Un papillon aperçoit une toile d’araignée, et il choisit d’y voler de son plein gré.
Song Qingshise tenait devant une taverne, écoutant le propriétaire en faire une promotion effrénée.
« Qui viendrait au Festival des Fleurs sans goûter au vin de fleurs ? Ne vous méprenez pas, je ne parle pas de ces alcools douteux, » plaisanta le propriétaire, convaincu d’avoir fait une blague que tous les hommes comprendraient. Puis, en voyant l’expression sérieuse de son interlocuteur, qui ne souriait pas et semblait même ne pas comprendre, il changea de ton. «Notre ville de Nanhai est riche en fleurs fraîches. Ce vin est préparé avec huit types de fleurs différentes, on l’appelle L’Ivresse des Beautés. Son goût est doux et raffiné, et il n’est vendu que durant le Festival des Fleurs. Sa production est limitée, une fois épuisé, il n’y en aura plus. »
Ce vin était sucré ? Et en plus, en édition limitée ?
Les hommes ont tendance à céder plus facilement face à des produits rares.
Sans hésiter, Song Qingshi sortit des pierres spirituelles et acheta une jarre.
Il était sorti pour régler une affaire avec ce peintre indécent. Maintenant que c’était fait, il voulait rentrer rapidement à l’auberge retrouver Yue Wuhuan. Mais les bâtiments de Nanhai se ressemblaient tous, il y avait des fleurs partout, et comme il réfléchissait en marchant, il se trompa de rue et se retrouva par mégarde au marché de nuit.
Le marché nocturne du Festival des Fleurs était animé. À gauche, des spectacles d’opéra ; à droite, des singes qui faisaient des acrobaties ; tout autour, une multitude de choses encore jamais vues.
Alors c’est à ça que ressemble Nanhai une fois la nuit tombée ?
Song Qingshi ne put contenir sa curiosité. Il se dit que, de retour dans la Vallée de la Médecine, il n’aurait sans doute plus l’occasion de voir de telles scènes. Alors, il jeta quelques regards supplémentaires, mais finit par se faire happer par toutes sortes de vendeurs insistants et acheta un tas d’objets inutiles : de belles gemmes, un joli tissu rouge, un recueil d’histoires sur l’épéiste légendaire Mo Yuan, et même une petite figurine de phénix faite par un artisan de figurines en pâte.
Il remarqua aussi que la plupart des passants étaient en couple, marchant main dans la main, riant et discutant avec une grande complicité.
Après avoir acheté son vin, il ne put s’empêcher de poser une question au propriétaire.
Ce dernier rit : « Vous ne savez pas que la nuit du Festival des Fleurs porte aussi un autre nom ? On l’appelle le Festival des Amoureux. »
Song Qingshi secoua la tête. Cette information ne figurait pas dans le guide qu’il avait compilé.
Le Pavillon de la Pluie Nocturne manquait de sérieux dans son travail. Il faudrait qu’il réprimande sévèrement Ye Lin à son retour.
« C’est une vieille tradition du festival. La cérémonie de la journée est une célébration pour tout le monde, mais le marché nocturne appartient aux amoureux. Notre ville ne dort jamais ! Si vous n’avez pas encore de partenaire, vous pouvez en trouver un. Vous avez un beau visage, ce ne sera pas difficile. Voulez-vous que je vous présente quelqu’un ? » proposa chaleureusement le propriétaire. « Trouvez une beauté, partagez un verre de L’Ivresse des Beautés, et vous serez enivré jusqu’aux os. »

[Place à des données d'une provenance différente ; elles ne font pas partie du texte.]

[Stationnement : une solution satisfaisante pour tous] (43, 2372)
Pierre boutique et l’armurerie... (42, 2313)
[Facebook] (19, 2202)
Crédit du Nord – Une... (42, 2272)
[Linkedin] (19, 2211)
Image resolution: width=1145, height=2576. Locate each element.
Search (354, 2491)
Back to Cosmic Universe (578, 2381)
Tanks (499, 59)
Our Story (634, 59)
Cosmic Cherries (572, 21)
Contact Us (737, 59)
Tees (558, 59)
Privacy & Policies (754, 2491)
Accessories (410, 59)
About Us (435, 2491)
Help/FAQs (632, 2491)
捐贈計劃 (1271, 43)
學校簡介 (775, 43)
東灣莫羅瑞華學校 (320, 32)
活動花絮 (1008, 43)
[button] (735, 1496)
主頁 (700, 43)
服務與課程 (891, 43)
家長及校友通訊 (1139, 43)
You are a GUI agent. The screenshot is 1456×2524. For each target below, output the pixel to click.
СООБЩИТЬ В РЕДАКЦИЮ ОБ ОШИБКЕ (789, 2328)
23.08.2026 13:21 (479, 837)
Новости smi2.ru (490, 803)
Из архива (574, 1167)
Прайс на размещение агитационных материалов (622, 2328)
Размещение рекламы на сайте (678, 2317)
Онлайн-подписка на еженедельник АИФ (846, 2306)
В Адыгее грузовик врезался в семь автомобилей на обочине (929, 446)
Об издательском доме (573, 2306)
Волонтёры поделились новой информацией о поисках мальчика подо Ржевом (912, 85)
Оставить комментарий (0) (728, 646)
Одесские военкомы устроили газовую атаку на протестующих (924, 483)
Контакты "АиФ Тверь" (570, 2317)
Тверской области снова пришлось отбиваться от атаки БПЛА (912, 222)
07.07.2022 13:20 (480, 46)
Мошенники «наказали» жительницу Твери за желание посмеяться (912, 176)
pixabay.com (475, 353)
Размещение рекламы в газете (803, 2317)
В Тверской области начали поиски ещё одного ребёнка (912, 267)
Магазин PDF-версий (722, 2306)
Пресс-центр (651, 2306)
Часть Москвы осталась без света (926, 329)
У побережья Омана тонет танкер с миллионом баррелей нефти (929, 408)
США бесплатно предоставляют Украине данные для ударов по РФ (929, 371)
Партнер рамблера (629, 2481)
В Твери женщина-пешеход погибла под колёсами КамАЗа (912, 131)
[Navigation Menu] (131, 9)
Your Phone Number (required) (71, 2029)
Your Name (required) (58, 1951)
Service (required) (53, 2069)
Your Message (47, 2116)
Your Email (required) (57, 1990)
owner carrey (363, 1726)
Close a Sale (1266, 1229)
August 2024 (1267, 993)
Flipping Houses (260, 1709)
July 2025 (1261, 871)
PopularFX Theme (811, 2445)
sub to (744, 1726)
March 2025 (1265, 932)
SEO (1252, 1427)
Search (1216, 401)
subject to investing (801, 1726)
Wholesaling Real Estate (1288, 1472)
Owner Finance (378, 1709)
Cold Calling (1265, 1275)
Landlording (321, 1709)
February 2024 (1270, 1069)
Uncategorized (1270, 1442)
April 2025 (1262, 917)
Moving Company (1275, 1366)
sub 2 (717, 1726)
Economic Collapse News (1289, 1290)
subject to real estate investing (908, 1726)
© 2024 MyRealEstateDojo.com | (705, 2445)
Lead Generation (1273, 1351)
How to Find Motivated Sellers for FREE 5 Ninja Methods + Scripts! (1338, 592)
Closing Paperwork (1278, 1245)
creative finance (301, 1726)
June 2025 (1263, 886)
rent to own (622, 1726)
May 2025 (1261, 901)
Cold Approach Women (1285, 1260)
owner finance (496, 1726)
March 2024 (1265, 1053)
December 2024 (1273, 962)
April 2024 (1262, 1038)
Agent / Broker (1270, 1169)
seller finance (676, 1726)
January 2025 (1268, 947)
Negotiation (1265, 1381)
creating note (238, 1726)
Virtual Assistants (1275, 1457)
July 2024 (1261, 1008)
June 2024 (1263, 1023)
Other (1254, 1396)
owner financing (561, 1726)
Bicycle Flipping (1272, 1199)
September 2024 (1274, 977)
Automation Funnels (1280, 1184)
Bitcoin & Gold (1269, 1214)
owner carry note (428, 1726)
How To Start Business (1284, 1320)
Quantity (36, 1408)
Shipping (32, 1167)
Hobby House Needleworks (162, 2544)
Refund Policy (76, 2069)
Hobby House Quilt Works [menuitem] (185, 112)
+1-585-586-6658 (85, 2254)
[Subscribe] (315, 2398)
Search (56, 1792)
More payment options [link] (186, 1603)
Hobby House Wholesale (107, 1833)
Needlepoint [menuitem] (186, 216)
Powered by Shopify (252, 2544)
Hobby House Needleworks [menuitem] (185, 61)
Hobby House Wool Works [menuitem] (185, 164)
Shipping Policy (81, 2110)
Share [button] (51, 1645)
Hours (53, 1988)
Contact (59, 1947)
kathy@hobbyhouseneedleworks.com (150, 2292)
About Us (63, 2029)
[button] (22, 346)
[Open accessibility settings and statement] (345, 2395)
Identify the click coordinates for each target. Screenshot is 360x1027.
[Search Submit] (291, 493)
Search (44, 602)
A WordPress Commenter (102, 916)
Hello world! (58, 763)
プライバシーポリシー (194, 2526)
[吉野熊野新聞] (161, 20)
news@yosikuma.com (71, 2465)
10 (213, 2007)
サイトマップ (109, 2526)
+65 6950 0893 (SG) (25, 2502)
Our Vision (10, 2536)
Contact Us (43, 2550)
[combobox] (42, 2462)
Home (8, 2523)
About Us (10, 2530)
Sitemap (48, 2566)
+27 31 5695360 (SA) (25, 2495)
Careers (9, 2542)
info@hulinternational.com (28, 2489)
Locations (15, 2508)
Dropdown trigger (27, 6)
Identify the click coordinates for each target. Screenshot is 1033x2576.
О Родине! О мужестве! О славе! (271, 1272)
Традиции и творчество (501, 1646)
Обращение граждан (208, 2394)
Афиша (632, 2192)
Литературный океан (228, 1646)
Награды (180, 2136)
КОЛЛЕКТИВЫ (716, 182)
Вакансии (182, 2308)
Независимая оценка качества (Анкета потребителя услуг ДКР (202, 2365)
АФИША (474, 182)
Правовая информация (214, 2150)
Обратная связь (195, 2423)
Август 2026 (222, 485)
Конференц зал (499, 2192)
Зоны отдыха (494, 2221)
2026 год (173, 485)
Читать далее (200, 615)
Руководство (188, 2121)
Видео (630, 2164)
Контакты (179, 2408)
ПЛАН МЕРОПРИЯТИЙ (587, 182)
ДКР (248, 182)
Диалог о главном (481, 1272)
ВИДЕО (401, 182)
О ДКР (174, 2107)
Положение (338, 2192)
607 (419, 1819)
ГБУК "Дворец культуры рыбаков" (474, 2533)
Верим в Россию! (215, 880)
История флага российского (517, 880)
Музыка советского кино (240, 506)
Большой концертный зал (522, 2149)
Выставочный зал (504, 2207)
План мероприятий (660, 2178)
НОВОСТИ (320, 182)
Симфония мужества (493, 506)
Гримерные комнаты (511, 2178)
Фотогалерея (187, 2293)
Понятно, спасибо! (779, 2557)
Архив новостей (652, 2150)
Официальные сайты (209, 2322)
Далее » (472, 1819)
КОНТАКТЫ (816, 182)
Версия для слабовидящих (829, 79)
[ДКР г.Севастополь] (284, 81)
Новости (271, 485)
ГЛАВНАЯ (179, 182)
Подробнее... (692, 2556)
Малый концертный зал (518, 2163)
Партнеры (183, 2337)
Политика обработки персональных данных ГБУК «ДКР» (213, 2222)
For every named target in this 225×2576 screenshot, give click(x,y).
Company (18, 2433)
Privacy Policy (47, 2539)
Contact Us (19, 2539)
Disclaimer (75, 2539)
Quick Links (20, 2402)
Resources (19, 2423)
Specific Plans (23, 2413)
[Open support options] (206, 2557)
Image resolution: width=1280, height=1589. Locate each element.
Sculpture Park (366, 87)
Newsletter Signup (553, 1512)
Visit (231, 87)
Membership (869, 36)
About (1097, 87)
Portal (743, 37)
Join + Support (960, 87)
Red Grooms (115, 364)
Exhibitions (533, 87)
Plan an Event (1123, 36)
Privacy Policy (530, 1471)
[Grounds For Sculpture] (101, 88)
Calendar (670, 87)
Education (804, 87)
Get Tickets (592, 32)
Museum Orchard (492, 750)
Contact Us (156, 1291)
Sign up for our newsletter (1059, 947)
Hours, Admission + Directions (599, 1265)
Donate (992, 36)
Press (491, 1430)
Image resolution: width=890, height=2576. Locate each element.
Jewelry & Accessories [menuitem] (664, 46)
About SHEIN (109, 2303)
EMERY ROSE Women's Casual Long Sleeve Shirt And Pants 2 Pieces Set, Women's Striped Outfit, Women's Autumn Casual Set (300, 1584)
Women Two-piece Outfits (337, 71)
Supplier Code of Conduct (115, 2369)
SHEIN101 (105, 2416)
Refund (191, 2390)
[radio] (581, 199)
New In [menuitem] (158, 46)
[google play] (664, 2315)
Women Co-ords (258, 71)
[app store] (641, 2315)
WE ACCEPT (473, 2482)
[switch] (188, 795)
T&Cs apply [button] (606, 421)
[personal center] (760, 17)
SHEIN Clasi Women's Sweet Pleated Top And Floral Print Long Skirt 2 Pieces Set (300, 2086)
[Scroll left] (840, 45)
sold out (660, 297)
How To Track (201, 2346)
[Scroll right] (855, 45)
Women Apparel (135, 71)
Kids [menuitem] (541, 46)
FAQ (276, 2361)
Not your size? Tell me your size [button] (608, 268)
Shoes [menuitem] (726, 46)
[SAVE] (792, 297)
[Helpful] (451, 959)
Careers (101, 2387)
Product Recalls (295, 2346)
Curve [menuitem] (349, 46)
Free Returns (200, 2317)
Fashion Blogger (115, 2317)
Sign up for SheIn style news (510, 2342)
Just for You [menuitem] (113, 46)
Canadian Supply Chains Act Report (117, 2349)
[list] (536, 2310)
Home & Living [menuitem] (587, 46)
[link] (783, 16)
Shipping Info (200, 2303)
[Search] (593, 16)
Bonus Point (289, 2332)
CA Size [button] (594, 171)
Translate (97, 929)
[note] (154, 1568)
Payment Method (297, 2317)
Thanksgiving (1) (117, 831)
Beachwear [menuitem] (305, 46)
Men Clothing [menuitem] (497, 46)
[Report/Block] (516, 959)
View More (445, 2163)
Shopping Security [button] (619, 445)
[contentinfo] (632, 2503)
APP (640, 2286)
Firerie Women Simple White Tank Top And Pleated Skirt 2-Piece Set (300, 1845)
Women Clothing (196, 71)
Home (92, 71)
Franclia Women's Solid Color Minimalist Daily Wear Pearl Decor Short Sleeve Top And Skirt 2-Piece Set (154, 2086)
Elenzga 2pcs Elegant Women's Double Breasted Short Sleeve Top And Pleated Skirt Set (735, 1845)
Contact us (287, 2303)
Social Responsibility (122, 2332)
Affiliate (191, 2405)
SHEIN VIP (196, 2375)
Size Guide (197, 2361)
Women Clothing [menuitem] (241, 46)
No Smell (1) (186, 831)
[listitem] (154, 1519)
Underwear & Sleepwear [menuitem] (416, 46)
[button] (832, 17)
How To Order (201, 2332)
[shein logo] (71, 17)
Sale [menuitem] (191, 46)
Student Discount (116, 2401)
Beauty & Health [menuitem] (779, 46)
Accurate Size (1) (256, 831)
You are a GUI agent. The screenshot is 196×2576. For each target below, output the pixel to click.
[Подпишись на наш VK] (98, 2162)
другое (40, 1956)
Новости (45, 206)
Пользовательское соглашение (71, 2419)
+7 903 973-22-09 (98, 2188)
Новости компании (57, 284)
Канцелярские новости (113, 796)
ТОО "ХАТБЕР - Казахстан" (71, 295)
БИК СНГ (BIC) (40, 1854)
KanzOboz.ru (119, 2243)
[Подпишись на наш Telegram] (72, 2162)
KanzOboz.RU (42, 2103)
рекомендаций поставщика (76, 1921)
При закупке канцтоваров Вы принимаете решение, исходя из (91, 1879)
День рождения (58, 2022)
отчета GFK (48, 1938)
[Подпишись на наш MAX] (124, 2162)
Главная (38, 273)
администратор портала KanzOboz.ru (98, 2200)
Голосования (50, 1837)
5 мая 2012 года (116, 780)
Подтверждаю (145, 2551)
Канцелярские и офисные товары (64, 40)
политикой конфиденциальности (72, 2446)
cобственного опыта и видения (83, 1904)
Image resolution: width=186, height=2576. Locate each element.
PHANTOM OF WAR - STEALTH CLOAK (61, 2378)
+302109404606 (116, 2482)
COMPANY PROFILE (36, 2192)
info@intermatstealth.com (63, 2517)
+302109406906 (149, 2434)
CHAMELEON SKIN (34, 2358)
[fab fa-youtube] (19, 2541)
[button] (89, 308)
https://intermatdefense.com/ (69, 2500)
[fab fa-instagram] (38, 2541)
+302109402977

À ces mots, Song Qingshi pensa immédiatement au visage de Yue Wuhuan.
Pris de panique, il refusa précipitamment : « Non, j’ai déjà quelqu’un… Il est très beau. Ce n’est pas… pas ce genre de partenaire. »
Dès qu’il était troublé, ses paroles devenaient incohérentes.
Le propriétaire, de plus en plus confus, se pencha vers lui pour mieux entendre : « Quel genre alors ? Un homme ? Une femme ? »
Avant qu’il ne puisse terminer sa phrase, plusieurs lianes rouge sang s’abattirent du toit, frappant le sol avec violence et séparant brusquement les deux hommes.
Sur le sommet du bâtiment, Yue Wuhuan se tenait là. Ses longs cheveux noirs étaient ébouriffés par le vent nocturne, sa ceinture mal attachée, son col de chemise en désordre, et l’ourlet de sa robe écarlate froissé, brisant son image habituelle de personne soignée et réservée. Sous son masque doré d’ailes de phénix, ses yeux brillaient d’une lueur à peine contenue de folie. Ses lèvres écarlates étaient serrées, esquissant une ombre de sourire doux, mais incapable de retrouver sa tendresse habituelle.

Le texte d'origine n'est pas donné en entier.